Ilya Raskin dari Universitas Rutgers menciptakan istilah fitoremediasi


dalam proposal hibah tahun 1991 untuk Program Superfund dari Badan
Perlindungan Lingkungan AS (EPA). Dia menggunakan hibah untuk
mengeksplorasi potensi tanaman untuk memurnikan tanah dan air yang
terkontaminasi logam berat Sejak itu, para ilmuwan terus mengembangkan
teknologi fitoremediasi, membujuk tanaman untuk mendetoksifikasi berbagai
polutan mulai dari timbal di area pertambangan yang ditinggalkan, hingga
pestisida di kebun tua, hingga hidrokarbon minyak bumi yang dihasilkan dari
kebocoran bensin.
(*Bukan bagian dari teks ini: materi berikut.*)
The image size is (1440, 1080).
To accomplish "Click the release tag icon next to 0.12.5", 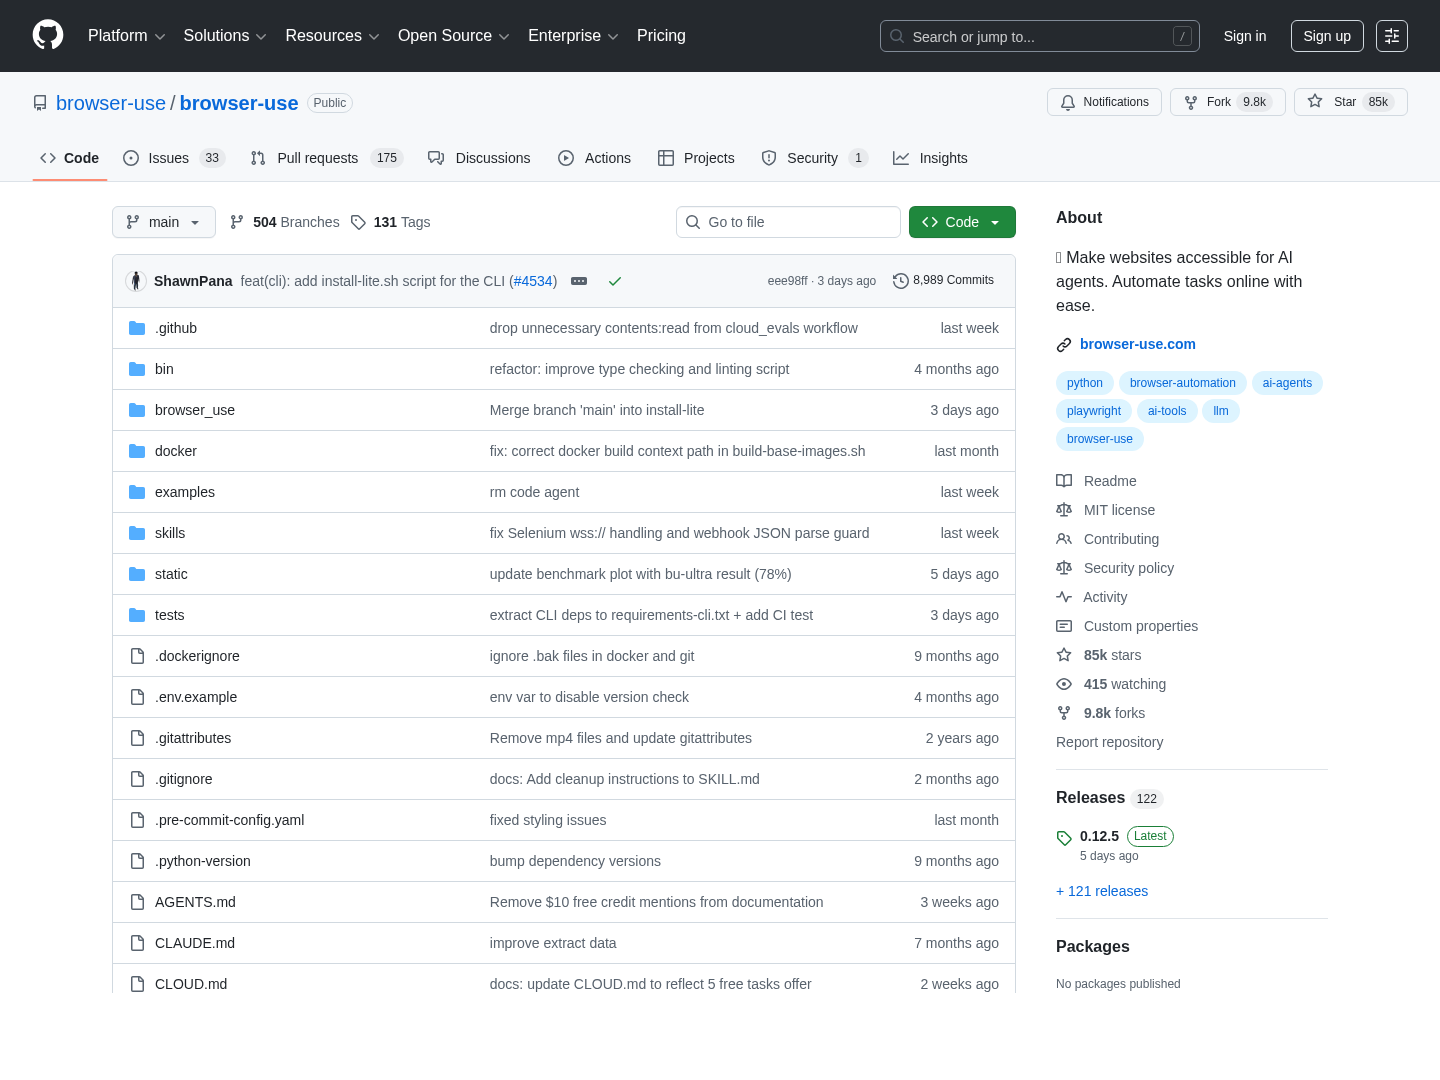I will coord(1064,836).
Selain itu, kemajuan dalam genomik, transkriptomik, dan
proteomik menjelaskan mekanisme genetik yang membuat beberapa tanaman
lebih siap untuk fitoremediasi daripada yang lain . Sementara itu, teknik
rekayasa genetika baru memungkinkan para ilmuwan untuk meningkatkan
kemampuan fitoremediasi dengan memasukkan transgen . Namun terlepas dari
keberhasilan akademis, contoh komersial seperti Edenfern relatif jarang.
Fitoremediasi masih berjuang untuk membuat lompatan dari lab ke lapangan.